Students anonymously shared their deepest secrets on sticky notes and spontaneously wrote letters to loved ones Monday at the National Day on Writing celebration in the Caldwell Lounge.
The annual event reminded students that writing doesn’t always have to be structured, and that it can sometimes be fun and spontaneous, said Casie Fedukovich, an assistant English professor and associate director of the first year writing program.
“It’s this idea of taking writing outside of the classroom where it can feel like a chore,” Fedukovich said. “[The National Day of Writing] helps us get back to that place where we enjoyed sitting down with crayons and making up a story.”
From noon until 3 p.m., event organizers converted the Caldwell lounge into a creative writing workshop with five different stations for students to compose and share their own work with others. Stations included knowledge drop boards, wall of apologies, a wall of graffiti, letter-writing café and a wall of secrets.
Fedukovich said that the idea for the knowledge-drop station was borrowed from SPARKCon, an annual innovation festival in downtown Raleigh. At this station, writers shared whatever advice they had to offer on a public board. They also were able to read tips about different topics posted by other students.

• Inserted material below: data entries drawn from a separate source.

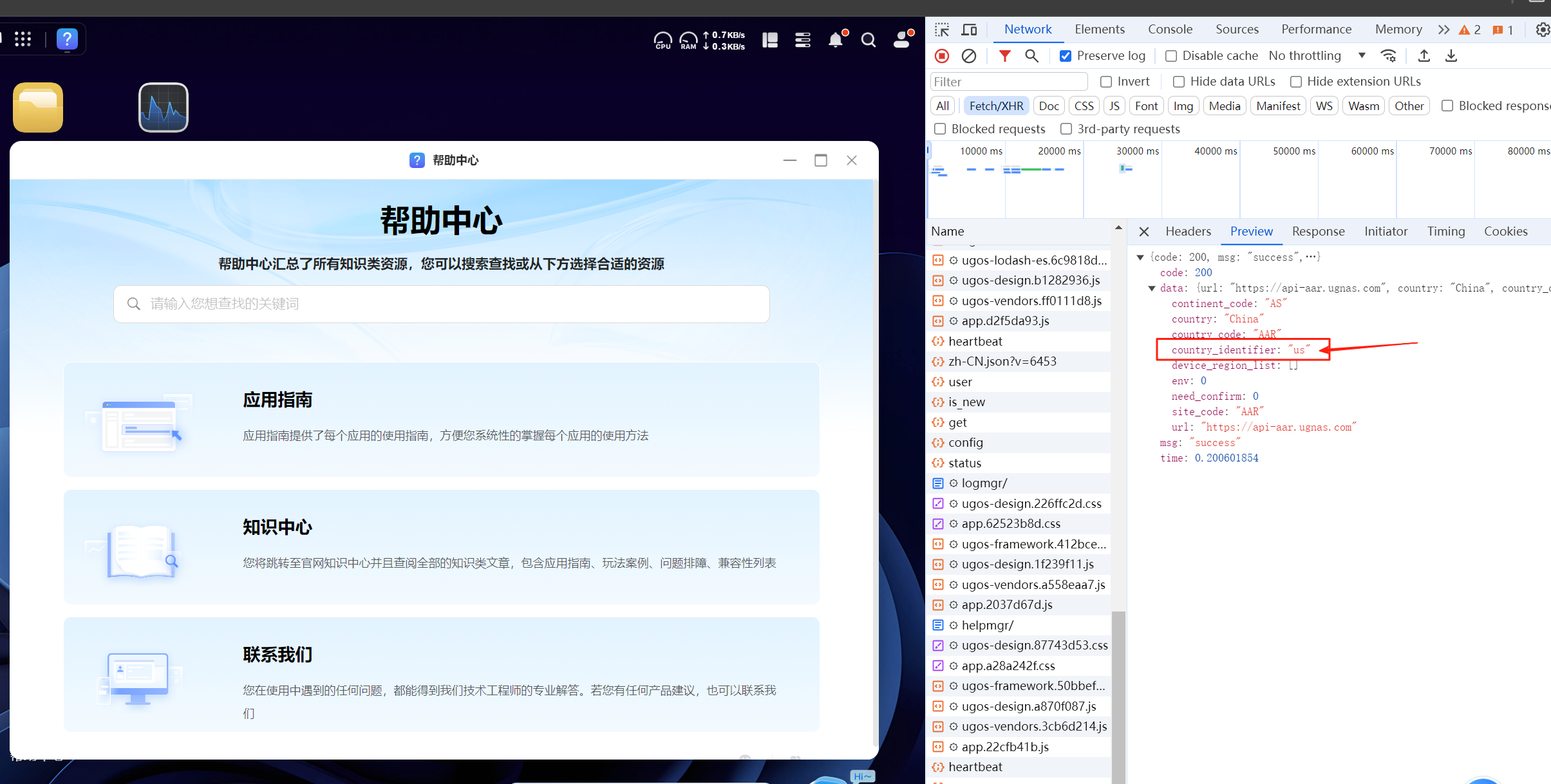Open the Response tab of the request
Viewport: 1551px width, 784px height.
coord(1318,232)
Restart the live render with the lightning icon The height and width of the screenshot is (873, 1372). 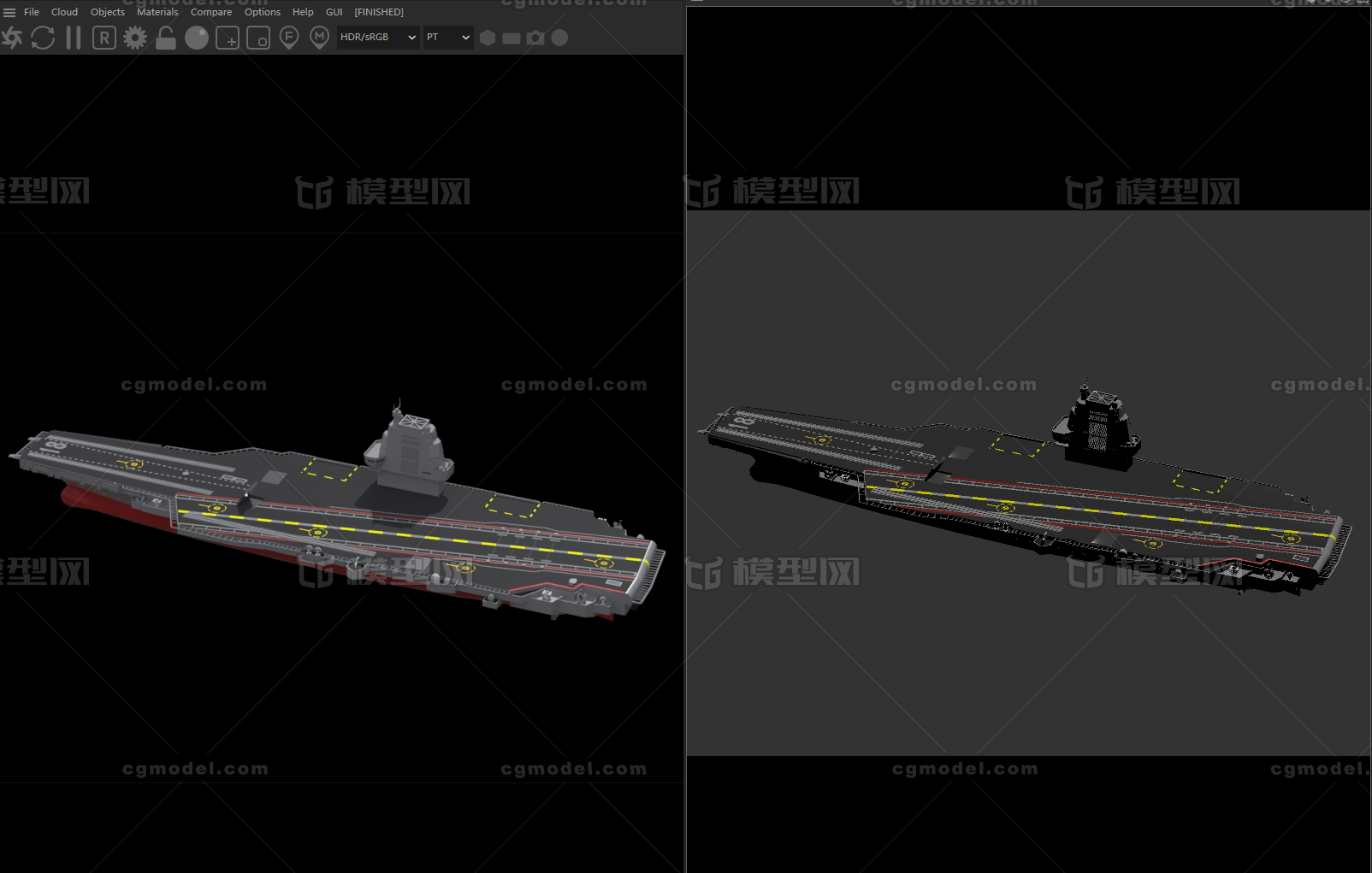coord(12,38)
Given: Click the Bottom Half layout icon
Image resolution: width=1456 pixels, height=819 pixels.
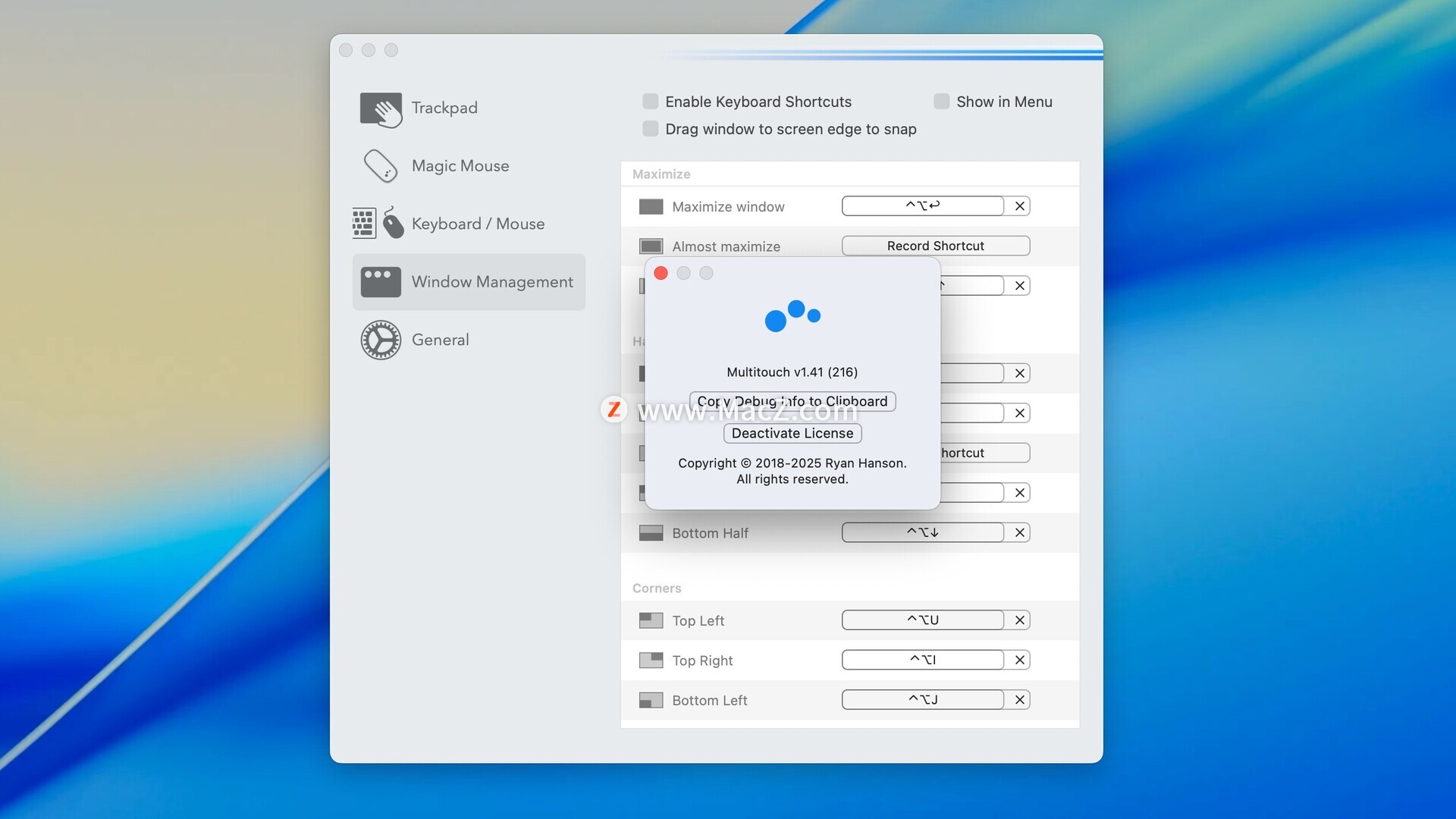Looking at the screenshot, I should 651,533.
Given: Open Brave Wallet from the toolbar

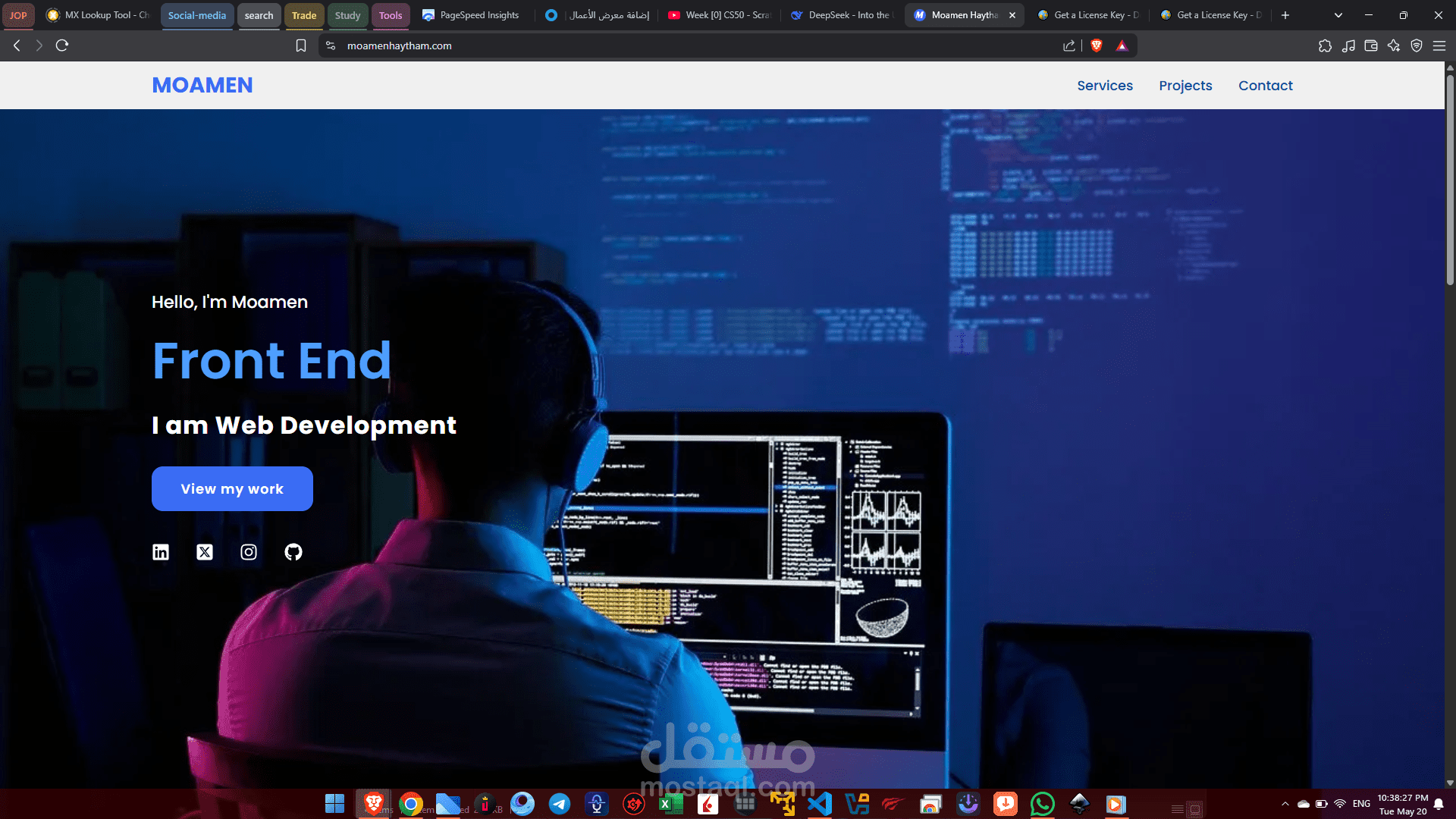Looking at the screenshot, I should pos(1371,46).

Hundreds of colleges and universities across the country observed the event. A projector in the Caldwell Lounge featured a stream of tweets from all over the country with the hashtag #write2connect.
“It’s everyone’s opportunity to share a bit of expertise about something,” Fedukovich said.
Students grabbed a cup of coffee and wrote letters at the letter-writing café, and N.C. State professors mailed the letters after the event.
Participants used The Wall of Secrets to anonymously post their secrets.
Kristie Ellison, a graduate student in English, said the secrets wall was her favorite part of the event.
“It gives people a chance to say something they really want to say that they might not otherwise be willing to,” Ellison said.
Maggie Zargo, a freshman in international studies, said she often reads similar secret posting boards online from all over the world.
“It’s cool to see what people have to say here in my own community,” Zargo said.
Outside of the Caldwell Lounge, students contributed to the day by drawing chalk art on the Brickyard and visiting a writing station at D.H. Hill Library.
“Watching students create artistically is always fun,” Fedukovich said. “I think sometimes we get the sense that college classes can take the creativity and imagination out of us, like we can’t just create anymore because it has to follow a pattern.”
Ellison said celebrating writing is important because people use it throughout their lives.
“[Writing] can be used to help you learn and think through your own thoughts, and it can be used across disciplines,” Ellison said. “Writing really is a part of everything.”